Par Julie Peh
Le long processus de crédibilisation du Rassemblement national (Rn) comme parti de gouvernement se poursuit. Marine Le Pen, la présidente du parti d’extrême droite à l’Assemblée nationale, a cherché à peaufiner son statut de présidentiable au détour d’une tribune, publiée le 29 février dans le quotidien Les Echos, intitulée : « Finances publiques : face au mur de la dette, l’urgence d’une stratégie nationale ». Après « Marine à la ferme », qui panse les plaies du monde agricole, voici donc « Marine à la corbeille », qui tente de rassurer les marchés financiers. Prenant ses distances avec les démagogues, pour qui nos 3 100 milliards de dettes n’auraient pas vocation à être remboursées, la probable candidate à la présidentielle de 2027 fait mine de rallier le camp des dirigeants responsables. La tentative est méritoire, mais elle ne doit pas faire illusion : une posture ne fait pas une stratégie.
Marine Le Pen n’en est pas à son coup d’essai. En février 2021, la dirigeante du « premier parti de France » avait déjà lancé un appel dans le quotidien L’Opinion : « Ayons des idées claires et du bon sens sur la dette. » Quelques mois plus tard, la publication de son programme pour l’élection de 2022 avait montré qu’elle n’avait ni l’un ni l’autre. Le « bon sens » selon le Rn se serait traduit par quatre points de produit intérieur brut (Pib) de déficit supplémentaire par an d’ici à 2027, soit un dérapage d’une centaine de milliards d’euros, selon les calculs de l’Institut Montaigne.
Marine Le Pen a aujourd’hui beau jeu de relever le fait qu’Emmanuel Macron a allègrement continué de creuser les déficits. Covid-19 et guerre en Ukraine ne peuvent effectivement expliquer à eux seuls l’explosion de la dette, et la députée RN a raison de souligner que nos voisins européens, tout autant affectés par cette succession de crises, n’ont pas connu une telle dégradation de leurs comptes publics. Mais la situation française est suffisamment grave sans avoir besoin de grossir le trait comme le fait Mme Le Pen : depuis l’arrivée au pouvoir d’Emmanuel Macron, la dette n’a pas augmenté de 58 %, comme elle l’affirme, mais de près de 40 %, ce qui est déjà pas mal. Passons.
Pointer les errements récurrents des gouvernements précédents est une chose, identifier des solutions crédibles pour remédier aux déficits en est une autre. Une fois de plus, la dirigeante du Rn fait la preuve dans cette tribune de son impréparation et du manque de crédibilité de ses propositions.

### Extrait de données
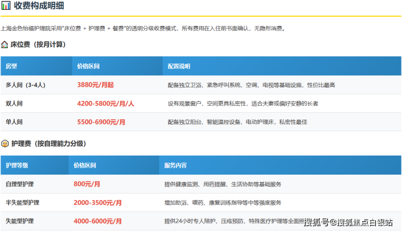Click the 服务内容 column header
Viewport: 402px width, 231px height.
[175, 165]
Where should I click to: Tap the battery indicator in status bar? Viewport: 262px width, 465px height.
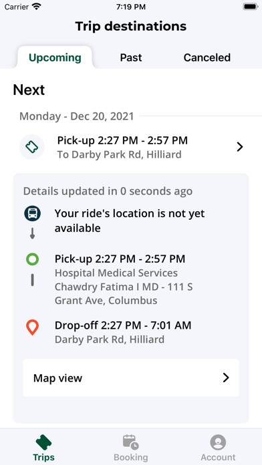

### Exercice
Répondez à ces questions à partir du texte d'étude :
(a) Dans quel quotidien la tribune de Marine Le Pen a-t-elle paru le 29 février ?
(b) D'après les calculs de l'Institut Montaigne, à combien se serait élevé le dérapage lié au programme du Rn pour l'élection de 2022 ?
(c) Selon le texte d'étude, de combien la dette a-t-elle réellement augmenté depuis l'arrivée au pouvoir d'Emmanuel Macron ?
Ce matériau provient d'une autre source.

### Réponse rédigée
(a) Dans Les Echos.
(b) À une centaine de milliards d'euros.
(c) De près de 40 %.